_WHAT YOU WILL DO_
Put every line from the one containing "Task: Click the" down to the one containing "Action: (242, 736)" into a Markdown table with columns n and Line, one row per line and no blank lines.

_DATASET RECORDS_
Start
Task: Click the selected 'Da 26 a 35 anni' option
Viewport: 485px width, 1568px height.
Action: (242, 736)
End
Start
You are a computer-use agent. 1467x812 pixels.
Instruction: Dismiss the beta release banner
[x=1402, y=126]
End
_OUTPUT OF THE TASK_
| n | Line |
|---|---|
| 1 | Task: Click the selected 'Da 26 a 35 anni' option |
| 2 | Viewport: 485px width, 1568px height. |
| 3 | Action: (242, 736) |